Input material:
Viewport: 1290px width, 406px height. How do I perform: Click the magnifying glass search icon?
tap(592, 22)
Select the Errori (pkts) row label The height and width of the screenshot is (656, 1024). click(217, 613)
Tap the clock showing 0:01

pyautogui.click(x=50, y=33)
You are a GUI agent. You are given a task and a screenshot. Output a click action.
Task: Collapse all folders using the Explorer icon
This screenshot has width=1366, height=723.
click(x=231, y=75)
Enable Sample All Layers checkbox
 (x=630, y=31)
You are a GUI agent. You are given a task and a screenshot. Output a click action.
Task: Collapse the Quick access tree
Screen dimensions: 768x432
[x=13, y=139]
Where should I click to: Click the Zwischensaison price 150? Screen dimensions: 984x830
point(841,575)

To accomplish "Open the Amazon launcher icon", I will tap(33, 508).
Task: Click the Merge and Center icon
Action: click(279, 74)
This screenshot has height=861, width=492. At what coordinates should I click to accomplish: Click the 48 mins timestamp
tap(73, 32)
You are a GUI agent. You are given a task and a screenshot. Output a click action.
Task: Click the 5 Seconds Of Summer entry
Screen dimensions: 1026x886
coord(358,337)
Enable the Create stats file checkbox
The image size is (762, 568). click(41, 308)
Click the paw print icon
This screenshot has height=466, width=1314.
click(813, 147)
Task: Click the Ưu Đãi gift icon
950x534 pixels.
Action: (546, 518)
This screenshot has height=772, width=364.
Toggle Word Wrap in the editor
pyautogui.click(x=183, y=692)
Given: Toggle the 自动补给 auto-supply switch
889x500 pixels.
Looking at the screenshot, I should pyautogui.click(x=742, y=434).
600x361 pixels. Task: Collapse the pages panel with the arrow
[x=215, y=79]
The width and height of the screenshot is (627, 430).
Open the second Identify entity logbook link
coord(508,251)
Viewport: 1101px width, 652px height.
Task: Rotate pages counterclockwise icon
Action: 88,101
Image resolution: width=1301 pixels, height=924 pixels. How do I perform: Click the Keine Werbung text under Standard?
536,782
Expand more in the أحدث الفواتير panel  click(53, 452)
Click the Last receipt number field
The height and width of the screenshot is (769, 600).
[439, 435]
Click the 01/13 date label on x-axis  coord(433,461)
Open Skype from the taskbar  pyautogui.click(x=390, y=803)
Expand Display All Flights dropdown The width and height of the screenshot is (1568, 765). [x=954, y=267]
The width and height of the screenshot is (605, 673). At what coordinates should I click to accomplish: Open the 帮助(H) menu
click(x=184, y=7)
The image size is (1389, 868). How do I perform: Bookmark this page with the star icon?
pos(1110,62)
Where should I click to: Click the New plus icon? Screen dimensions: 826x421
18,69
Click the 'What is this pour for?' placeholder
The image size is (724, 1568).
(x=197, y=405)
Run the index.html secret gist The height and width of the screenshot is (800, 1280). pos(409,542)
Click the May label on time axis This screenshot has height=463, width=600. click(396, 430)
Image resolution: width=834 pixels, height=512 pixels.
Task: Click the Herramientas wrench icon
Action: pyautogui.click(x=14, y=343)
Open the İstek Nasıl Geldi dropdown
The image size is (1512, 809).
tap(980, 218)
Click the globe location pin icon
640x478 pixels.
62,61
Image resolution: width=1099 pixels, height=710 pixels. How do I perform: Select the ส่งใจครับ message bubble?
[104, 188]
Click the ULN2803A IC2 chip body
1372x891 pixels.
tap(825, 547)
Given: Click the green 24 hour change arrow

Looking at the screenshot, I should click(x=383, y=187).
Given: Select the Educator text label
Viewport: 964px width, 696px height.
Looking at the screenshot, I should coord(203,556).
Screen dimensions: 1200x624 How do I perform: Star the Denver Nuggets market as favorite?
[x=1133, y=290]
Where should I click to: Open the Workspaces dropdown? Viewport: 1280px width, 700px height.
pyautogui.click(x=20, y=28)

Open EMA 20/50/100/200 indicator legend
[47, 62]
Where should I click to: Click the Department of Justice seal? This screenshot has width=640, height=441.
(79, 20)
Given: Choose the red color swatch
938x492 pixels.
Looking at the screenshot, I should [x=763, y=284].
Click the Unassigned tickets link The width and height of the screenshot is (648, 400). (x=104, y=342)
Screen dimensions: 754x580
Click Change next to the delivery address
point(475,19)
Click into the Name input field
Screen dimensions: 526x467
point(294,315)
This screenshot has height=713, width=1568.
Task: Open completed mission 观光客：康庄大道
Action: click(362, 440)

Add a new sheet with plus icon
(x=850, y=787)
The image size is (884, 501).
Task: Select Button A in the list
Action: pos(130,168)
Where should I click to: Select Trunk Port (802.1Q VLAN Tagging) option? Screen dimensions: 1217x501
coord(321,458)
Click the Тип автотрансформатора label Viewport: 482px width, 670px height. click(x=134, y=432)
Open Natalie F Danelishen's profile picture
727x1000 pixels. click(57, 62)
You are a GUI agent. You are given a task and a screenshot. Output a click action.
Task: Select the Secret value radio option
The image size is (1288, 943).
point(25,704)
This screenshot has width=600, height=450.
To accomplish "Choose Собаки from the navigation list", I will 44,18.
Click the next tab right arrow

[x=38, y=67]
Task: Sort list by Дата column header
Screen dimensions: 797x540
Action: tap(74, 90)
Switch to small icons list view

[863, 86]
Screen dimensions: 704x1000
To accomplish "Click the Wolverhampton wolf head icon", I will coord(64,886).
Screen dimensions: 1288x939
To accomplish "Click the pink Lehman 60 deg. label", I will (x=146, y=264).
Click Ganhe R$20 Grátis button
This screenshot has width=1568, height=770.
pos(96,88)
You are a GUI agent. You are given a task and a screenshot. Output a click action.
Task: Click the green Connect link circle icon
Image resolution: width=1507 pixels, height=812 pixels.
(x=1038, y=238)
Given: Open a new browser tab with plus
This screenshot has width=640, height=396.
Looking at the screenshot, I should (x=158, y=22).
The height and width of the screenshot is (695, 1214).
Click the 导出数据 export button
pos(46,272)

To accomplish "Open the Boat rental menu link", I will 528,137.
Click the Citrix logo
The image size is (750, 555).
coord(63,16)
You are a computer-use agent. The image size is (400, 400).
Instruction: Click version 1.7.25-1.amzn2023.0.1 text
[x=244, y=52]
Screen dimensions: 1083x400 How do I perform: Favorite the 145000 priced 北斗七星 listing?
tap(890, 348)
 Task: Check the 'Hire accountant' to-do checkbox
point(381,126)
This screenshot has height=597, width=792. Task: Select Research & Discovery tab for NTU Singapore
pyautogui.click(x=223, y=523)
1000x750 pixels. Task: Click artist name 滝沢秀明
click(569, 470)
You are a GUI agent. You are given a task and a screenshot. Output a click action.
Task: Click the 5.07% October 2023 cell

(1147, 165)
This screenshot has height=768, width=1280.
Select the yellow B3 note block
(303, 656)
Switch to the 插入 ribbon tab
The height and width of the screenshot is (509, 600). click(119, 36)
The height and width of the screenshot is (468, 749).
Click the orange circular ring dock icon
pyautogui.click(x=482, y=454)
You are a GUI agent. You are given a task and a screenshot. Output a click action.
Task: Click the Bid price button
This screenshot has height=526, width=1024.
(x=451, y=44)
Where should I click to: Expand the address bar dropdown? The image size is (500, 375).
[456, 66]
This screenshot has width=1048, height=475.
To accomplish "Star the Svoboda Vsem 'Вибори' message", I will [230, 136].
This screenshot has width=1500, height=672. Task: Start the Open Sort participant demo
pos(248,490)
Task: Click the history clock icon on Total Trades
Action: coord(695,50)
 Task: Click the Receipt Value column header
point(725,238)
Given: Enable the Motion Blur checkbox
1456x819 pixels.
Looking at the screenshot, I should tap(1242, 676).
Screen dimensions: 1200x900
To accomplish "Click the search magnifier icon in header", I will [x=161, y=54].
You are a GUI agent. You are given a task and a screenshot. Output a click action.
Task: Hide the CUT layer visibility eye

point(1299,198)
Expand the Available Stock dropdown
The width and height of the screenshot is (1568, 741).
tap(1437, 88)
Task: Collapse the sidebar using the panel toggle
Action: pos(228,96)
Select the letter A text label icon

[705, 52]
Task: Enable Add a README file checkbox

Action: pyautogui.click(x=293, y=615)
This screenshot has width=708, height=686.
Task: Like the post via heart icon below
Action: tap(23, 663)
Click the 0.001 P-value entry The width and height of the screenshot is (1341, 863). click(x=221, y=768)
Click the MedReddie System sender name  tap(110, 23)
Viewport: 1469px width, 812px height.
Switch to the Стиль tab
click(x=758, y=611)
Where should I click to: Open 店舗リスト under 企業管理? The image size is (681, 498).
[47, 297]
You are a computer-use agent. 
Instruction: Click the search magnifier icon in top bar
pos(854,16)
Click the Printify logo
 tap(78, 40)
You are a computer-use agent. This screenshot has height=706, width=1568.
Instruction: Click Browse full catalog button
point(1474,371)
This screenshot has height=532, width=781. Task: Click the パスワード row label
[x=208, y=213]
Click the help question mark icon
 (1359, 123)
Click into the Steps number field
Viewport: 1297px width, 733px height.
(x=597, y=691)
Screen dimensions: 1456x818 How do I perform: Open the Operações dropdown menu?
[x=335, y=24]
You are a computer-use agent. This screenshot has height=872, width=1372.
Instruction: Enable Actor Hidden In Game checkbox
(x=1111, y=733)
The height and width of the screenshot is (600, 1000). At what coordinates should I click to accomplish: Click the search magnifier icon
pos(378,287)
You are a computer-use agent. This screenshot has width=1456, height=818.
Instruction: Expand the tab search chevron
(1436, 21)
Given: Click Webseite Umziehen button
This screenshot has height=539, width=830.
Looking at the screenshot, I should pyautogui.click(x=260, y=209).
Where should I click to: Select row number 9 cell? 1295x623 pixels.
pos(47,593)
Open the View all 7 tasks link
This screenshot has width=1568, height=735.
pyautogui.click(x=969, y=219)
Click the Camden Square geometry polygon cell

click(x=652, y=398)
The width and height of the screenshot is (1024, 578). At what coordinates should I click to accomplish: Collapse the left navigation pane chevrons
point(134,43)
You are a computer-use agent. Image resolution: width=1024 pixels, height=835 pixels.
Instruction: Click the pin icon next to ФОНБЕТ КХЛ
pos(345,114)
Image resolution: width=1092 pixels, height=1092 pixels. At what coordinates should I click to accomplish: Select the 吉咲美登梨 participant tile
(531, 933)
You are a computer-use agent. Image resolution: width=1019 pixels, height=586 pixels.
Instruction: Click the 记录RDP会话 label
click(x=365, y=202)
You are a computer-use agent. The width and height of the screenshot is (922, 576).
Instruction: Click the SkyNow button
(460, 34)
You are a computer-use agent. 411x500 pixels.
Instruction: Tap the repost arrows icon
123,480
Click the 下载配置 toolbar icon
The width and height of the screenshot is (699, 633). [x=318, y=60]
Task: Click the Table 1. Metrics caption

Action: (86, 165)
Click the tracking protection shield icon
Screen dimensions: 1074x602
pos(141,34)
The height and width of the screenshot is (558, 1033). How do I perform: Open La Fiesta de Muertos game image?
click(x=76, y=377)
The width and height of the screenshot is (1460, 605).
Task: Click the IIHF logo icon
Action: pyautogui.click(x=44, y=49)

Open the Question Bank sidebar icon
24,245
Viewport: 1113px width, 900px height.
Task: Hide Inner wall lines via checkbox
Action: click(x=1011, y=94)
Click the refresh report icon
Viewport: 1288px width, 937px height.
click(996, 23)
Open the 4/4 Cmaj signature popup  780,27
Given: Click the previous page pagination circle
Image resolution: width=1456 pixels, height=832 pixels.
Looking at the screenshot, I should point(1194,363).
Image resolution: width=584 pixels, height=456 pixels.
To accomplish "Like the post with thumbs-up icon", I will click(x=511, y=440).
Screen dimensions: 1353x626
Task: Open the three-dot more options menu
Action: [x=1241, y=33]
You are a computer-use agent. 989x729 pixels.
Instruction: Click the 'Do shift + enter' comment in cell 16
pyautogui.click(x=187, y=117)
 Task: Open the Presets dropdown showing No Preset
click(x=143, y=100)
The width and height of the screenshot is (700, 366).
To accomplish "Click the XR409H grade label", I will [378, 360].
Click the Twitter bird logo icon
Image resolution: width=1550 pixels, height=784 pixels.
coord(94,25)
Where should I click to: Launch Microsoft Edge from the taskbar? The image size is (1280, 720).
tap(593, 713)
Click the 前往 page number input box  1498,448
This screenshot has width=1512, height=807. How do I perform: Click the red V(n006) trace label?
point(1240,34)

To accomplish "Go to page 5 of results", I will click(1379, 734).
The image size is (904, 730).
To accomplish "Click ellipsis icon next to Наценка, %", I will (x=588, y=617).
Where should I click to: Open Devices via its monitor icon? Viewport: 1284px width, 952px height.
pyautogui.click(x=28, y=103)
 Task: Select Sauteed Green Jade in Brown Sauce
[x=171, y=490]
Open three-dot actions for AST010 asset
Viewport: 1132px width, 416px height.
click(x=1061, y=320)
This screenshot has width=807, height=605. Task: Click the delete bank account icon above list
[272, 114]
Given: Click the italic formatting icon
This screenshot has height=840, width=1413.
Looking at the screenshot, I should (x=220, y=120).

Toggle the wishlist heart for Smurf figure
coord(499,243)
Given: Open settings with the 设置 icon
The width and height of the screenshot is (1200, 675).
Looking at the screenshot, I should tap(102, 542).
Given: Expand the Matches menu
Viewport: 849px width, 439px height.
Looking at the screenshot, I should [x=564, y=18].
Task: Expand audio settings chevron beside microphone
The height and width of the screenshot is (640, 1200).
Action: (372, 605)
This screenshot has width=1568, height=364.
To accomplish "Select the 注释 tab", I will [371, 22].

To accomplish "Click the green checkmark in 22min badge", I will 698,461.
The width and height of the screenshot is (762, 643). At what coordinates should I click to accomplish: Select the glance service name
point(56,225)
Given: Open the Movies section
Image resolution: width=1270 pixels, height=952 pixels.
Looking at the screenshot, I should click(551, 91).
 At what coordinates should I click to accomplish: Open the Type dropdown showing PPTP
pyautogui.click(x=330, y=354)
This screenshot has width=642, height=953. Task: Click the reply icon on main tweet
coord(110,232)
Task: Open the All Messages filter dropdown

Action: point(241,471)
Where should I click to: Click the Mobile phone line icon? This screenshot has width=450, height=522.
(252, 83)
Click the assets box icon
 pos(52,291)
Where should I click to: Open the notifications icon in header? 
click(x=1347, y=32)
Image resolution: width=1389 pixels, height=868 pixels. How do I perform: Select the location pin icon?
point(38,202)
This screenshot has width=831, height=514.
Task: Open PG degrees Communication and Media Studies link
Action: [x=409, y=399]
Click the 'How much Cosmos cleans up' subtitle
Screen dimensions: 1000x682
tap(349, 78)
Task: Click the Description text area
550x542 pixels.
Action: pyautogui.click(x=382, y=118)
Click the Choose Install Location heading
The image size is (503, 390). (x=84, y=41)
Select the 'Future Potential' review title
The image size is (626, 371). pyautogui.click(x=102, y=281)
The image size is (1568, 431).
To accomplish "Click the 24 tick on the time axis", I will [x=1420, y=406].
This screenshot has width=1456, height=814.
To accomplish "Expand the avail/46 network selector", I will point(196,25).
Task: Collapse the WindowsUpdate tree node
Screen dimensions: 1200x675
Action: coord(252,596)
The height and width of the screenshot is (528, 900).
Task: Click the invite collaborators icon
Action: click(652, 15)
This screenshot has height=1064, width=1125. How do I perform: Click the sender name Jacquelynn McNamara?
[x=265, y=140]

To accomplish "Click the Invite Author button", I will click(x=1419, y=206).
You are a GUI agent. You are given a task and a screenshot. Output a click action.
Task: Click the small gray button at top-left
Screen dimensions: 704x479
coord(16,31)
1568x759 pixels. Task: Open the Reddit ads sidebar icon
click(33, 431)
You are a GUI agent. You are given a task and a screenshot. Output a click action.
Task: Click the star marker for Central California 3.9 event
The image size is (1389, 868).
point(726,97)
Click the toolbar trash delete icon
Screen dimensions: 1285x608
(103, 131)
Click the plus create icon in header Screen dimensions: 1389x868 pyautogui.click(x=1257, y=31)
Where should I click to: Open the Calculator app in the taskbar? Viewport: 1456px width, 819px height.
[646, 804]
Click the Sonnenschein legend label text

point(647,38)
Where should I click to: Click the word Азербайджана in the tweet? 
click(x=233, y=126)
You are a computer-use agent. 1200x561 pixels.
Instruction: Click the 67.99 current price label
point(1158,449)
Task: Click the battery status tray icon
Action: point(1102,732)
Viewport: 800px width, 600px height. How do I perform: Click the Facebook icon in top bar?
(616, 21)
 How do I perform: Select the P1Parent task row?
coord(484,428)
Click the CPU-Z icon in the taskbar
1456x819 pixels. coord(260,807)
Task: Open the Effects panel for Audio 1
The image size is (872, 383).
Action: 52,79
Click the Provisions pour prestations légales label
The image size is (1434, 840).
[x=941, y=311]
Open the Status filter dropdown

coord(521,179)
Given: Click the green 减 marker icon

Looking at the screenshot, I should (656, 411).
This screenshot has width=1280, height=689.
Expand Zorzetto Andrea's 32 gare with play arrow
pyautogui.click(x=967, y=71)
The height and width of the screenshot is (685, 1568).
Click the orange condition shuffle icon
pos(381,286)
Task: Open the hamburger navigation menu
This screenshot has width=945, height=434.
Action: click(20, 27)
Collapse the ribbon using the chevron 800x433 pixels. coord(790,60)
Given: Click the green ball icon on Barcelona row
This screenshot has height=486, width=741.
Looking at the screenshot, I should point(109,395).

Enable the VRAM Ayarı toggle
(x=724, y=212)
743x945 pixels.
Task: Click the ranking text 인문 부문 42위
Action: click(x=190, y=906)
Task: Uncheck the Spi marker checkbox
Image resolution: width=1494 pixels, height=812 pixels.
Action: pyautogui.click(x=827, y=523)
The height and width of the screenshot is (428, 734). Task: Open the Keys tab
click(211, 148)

Objective:
Rewrite the records from the line that has "You are a computer-use agent. Image resolution: width=1019" through the line that has "click(996, 23)", replacing "computer-use agent" with "GUI agent" and keeping everything else the same.

Exercise response:
You are a GUI agent. Image resolution: width=1019 pixels, height=586 pixels.
Instruction: Click the 记录RDP会话 label
click(x=365, y=202)
You are a GUI agent. The width and height of the screenshot is (922, 576).
Instruction: Click the SkyNow button
(460, 34)
You are a GUI agent. 411x500 pixels.
Instruction: Tap the repost arrows icon
123,480
Click the 下载配置 toolbar icon
The width and height of the screenshot is (699, 633). [x=318, y=60]
Task: Click the Table 1. Metrics caption

Action: (86, 165)
Click the tracking protection shield icon
Screen dimensions: 1074x602
pos(141,34)
The height and width of the screenshot is (558, 1033). How do I perform: Open La Fiesta de Muertos game image?
click(x=76, y=377)
The width and height of the screenshot is (1460, 605).
Task: Click the IIHF logo icon
Action: pyautogui.click(x=44, y=49)

Open the Question Bank sidebar icon
24,245
Viewport: 1113px width, 900px height.
Task: Hide Inner wall lines via checkbox
Action: click(x=1011, y=94)
Click the refresh report icon
Viewport: 1288px width, 937px height.
click(996, 23)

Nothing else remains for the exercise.